[STUDY TEXT — start]

Alex Formuzis: If the Safe Chemicals Act passes, every chemical going forward, from here on out, would have to be proven safe before it would be allowed into the marketplace.
The Lautenberg proposal would flip the burden of proof, and place it where it should be, on the chemical industry, to prove that chemical industry products are in fact safe, and that there’s a reasonable certainty no harm would come to human health, before they are allowed or approved for use in consumer products.
Right now chemicals are fast tracked into the marketplace with little or no review at all. Approximately 80,000 chemicals have been produced in total, and 20,000 plus since the 1976 law went into effect. These have been approved for use in consumer goods with almost no testing.
TakePart: How does consumer protection work under the current TSCA law?
Alex Formuzis: It’s almost impossible to ban a chemical under the current law. In fact, during the first Bush administration, George H.W. Bush tried to ban asbestos and failed. His administration tried to apply TSCA when making this case in federal court that asbestos posed an extreme threat to the public [asbestos is a toxic mineral fiber that kills 100,000 people around the world each year], and the court threw it out—the law was too weak.

[STUDY TEXT — finish]

| EXERCISE REQUIREMENTS |
1. According to the interview, who tried to ban asbestos under TSCA and failed?
2. Repeat the stretch of the interview from "Alex Formuzis: If" through "into the marketplace.".
3. Does each statement agree with the interview? Answer yes or no for each and quote the words that decide it. (a) Under the current law, chemicals get a thorough review before they reach the marketplace. (b) The federal court threw out the Bush administration's asbestos case. (c) About 80,000 chemicals have been produced in total.

[RECORDED DATA — start]

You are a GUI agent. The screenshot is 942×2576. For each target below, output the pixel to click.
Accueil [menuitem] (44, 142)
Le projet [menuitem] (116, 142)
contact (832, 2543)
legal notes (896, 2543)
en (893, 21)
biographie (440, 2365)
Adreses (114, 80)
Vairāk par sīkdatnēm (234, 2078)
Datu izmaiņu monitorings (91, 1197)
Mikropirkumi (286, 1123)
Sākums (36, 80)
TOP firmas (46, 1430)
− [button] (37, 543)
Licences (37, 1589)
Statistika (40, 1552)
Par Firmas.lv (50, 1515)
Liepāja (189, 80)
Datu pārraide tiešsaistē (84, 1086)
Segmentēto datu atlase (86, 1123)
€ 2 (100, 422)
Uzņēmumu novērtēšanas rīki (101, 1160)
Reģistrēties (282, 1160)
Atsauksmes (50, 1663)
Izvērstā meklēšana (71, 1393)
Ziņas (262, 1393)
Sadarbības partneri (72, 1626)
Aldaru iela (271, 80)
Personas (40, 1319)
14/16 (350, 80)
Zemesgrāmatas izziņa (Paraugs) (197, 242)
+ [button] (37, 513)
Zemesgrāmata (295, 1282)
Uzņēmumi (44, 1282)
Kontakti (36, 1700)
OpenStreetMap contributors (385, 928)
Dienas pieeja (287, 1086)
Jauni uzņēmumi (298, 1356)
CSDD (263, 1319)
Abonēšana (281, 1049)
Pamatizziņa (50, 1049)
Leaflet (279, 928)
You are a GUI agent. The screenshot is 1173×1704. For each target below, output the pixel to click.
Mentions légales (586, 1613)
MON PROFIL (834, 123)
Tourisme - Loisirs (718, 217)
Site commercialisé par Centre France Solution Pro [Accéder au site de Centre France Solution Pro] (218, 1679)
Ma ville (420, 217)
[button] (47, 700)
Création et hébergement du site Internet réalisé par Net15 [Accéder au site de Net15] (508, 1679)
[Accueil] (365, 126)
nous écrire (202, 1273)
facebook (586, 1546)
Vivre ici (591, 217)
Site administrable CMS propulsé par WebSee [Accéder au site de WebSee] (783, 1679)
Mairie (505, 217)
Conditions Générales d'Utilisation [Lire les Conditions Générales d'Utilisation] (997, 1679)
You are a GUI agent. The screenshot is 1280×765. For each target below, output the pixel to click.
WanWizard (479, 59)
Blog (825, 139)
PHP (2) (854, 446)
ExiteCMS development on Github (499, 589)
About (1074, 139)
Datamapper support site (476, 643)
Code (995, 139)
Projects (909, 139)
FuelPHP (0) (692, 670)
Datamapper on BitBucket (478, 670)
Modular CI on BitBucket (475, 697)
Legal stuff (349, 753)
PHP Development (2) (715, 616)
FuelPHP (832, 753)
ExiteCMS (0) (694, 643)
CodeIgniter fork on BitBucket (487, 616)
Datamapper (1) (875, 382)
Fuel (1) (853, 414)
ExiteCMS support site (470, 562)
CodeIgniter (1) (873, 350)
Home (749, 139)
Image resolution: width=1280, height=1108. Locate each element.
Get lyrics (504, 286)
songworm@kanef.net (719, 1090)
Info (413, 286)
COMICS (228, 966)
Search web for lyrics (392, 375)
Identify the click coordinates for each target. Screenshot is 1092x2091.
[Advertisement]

[RECORDED DATA — finish]

| SOLVED TASKS |
1. George H.W. Bush, during the first Bush administration.

2.
Alex Formuzis: If the Safe Chemicals Act passes, every chemical going forward, from here on out, would have to be proven safe before it would be allowed into the marketplace.

3.
(a) No: "Right now chemicals are fast tracked into the marketplace with little or no review at all."
(b) Yes: "the court threw it out—the law was too weak."
(c) Yes: "Approximately 80,000 chemicals have been produced in total"